IL CONCILIO DELL'AMICIZIA
Articolo di Nicola Bruni
pubblicato dalla rivista LA TECNICA DELLA SCUOLA - 25 NOVEMBRE 2005
L’8 dicembre di quarant’anni fa si chiudeva il Concilio ecumenico Vaticano II (1962-1965),
convocato e inaugurato dal papa Giovanni XXIII e portato a compimento dal suo successore Paolo VI.
Un grande evento storico che ha segnato una svolta nella vita e negli orientamenti della Chiesa cattolica,
ha avviato il cammino ecumenico verso la ricomposizione dell’unità tra i cristiani,
ha dato inizio ad una nuova civiltà dei rapporti umani nel mondo:
quella del rispetto, dell’incontro, del dialogo, dell’amicizia e della cooperazione
per il bene comune e la pace tra persone di fede diversa, e tra credenti in Dio e non credenti.
In questa linea, si sono collocate la proclamazione del principio della libertà religiosa e di coscienza
come diritto naturale di ogni essere umano, con la ripulsa di qualsiasi
iscriminazione o persecuzione;
la revoca delle scomuniche ai “fratelli separati” (non più “eretici”) delle altre confessioni cristiane,
accompagnata da gesti di riconciliazione; la dichiarazione che la Chiesa “nulla rigetta
di quanto è vero e santo” nelle altre religioni, mentre annuncia a tutti Cristo “via, verità e vita”.
Ancora, il riconoscimento dello speciale vincolo che lega cristiani ed ebrei,
attestazioni di stima per i musulmani, apprezzamenti per l’induismo e il buddismo,
l’impegno a “promuovere l’unità e l’amore” tra i popoli
nella convinzione che “tutti gli uomini costituiscono una sola comunità”,
la condanna del razzismo e della guerra.
Per ricordare lo spirito del Concilio, mi piace riassumere una riflessione
contenuta nel discorso conclusivo che Paolo VI rivolse, il 7 dicembre 1965,
all’assemblea dei vescovi di tutto il mondo riunita nella basilica di San Pietro:
Il principale valore religioso del nostro Concilio è stato la carità.
Il Concilio ha considerato l’eterno viso bifronte dell’uomo,
la sua miseria e la sua grandezza, il suo male profondo ed il suo bene superstite.
Ma si è soffermato ben più a questa faccia felice dell’uomo:
il suo atteggiamento è stato volutamente ottimista.
Una corrente di affetto e di ammirazione si è riversata dal Concilio sul mondo umano moderno.

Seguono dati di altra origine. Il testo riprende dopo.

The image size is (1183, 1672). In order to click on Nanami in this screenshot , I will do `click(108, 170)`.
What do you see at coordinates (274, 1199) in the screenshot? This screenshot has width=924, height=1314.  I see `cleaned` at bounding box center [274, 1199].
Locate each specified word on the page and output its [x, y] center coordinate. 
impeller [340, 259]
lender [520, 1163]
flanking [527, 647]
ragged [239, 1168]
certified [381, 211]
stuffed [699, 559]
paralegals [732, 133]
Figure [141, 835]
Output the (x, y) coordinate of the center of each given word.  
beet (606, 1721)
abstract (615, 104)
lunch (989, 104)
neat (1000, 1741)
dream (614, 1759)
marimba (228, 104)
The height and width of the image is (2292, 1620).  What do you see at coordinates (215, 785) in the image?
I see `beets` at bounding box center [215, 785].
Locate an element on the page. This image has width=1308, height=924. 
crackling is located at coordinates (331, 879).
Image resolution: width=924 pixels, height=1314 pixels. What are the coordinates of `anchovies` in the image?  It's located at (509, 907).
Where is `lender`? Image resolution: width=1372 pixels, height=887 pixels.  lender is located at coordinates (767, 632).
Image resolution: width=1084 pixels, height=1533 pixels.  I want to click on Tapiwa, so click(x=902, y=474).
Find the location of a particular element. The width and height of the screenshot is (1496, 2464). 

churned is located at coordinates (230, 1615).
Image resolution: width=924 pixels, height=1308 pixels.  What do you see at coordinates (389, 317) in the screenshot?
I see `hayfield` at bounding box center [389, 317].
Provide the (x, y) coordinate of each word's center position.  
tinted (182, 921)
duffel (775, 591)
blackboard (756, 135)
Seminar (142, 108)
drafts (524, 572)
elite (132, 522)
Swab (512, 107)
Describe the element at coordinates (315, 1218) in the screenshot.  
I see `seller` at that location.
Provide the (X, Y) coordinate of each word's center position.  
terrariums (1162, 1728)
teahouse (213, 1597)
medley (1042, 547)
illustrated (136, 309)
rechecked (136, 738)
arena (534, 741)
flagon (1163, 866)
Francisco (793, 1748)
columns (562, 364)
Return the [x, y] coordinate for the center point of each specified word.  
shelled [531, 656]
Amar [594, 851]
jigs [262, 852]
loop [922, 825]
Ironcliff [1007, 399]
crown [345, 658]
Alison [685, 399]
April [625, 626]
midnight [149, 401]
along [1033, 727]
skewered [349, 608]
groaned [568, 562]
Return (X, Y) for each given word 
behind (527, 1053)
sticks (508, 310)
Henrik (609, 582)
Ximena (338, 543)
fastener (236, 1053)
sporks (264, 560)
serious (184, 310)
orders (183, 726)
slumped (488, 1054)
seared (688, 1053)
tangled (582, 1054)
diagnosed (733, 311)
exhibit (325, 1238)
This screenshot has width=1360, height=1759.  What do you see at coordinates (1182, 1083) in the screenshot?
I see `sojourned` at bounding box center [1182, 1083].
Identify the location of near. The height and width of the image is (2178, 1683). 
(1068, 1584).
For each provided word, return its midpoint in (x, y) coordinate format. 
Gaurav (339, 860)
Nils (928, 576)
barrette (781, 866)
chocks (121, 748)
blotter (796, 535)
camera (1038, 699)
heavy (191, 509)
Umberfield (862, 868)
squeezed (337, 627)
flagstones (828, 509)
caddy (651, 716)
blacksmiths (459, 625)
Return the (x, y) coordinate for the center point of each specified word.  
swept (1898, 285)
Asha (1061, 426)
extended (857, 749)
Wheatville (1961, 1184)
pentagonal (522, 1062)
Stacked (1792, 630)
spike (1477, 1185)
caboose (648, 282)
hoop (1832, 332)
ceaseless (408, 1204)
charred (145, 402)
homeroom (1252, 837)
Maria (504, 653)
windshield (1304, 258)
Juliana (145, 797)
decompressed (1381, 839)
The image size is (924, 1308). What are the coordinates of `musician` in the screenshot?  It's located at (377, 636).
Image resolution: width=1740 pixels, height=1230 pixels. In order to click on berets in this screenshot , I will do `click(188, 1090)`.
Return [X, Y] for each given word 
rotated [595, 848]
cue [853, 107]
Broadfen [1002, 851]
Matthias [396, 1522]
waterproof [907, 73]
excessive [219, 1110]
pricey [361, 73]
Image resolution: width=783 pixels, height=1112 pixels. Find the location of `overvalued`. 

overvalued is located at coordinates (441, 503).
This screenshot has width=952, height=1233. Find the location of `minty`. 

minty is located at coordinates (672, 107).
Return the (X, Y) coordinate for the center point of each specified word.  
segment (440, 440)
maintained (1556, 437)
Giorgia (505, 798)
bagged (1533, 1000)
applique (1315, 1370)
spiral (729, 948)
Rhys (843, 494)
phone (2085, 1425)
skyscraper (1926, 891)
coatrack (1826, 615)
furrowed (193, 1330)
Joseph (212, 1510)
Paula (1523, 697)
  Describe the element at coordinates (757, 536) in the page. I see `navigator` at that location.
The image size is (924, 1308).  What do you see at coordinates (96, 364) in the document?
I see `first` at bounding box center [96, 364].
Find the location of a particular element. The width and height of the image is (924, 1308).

Riprovati gli errori, sì, perché ciò esige la carità, non meno che la verità;
ma per le persone solo richiamo, rispetto ed amore.
Invece di deprimenti diagnosi, incoraggianti rimedi, invece di funesti presagi,
messaggi di fiducia sono partiti dal Concilio verso il mondo,
con l’amichevole invito, rivolto a tutti gli uomini, a ritrovare Dio attraverso l’amore fraterno,
a ravvisare nel volto di ogni essere umano il volto divino di Cristo.
E’ lo spirito dell’insegnamento di Giovanni XXIII, che esortò a distinguere l’errore dall’errante,
a respingere il peccato ma non il peccatore; a preferire nel rapporto con gli altri
la ricerca dei valori comuni, di ciò che unisce rispetto a ciò che divide;
a non dare ascolto ai profeti di sventura, e operare invece con generosa dedizione
e cristiano ottimismo per rendere più giusta e solidale la convivenza umana.
"
l'autore nell'articolo sul “Concilio dell’amicizia” ha cercato di delineare la nuova spiritualità (lo “spirito del Concilio”) che si è andata affermando nella Chiesa cattolica, pur tra resistenze e umane contraddizioni, negli ultimi quarant’anni, e che ha prodotto un’apertura (impensabile ancora 50 anni fa) anche da parte delle altre religioni e di ampi settori della cultura “laica”, all’incontro rispettoso, al dialogo e alla collaborazione per il bene comune dell’umanità."
Se ciò è stato possibile tra le Grandi Religioni e le culture laiche,mi auguro che ciò avvenga per il bene della nostra piccola comunità.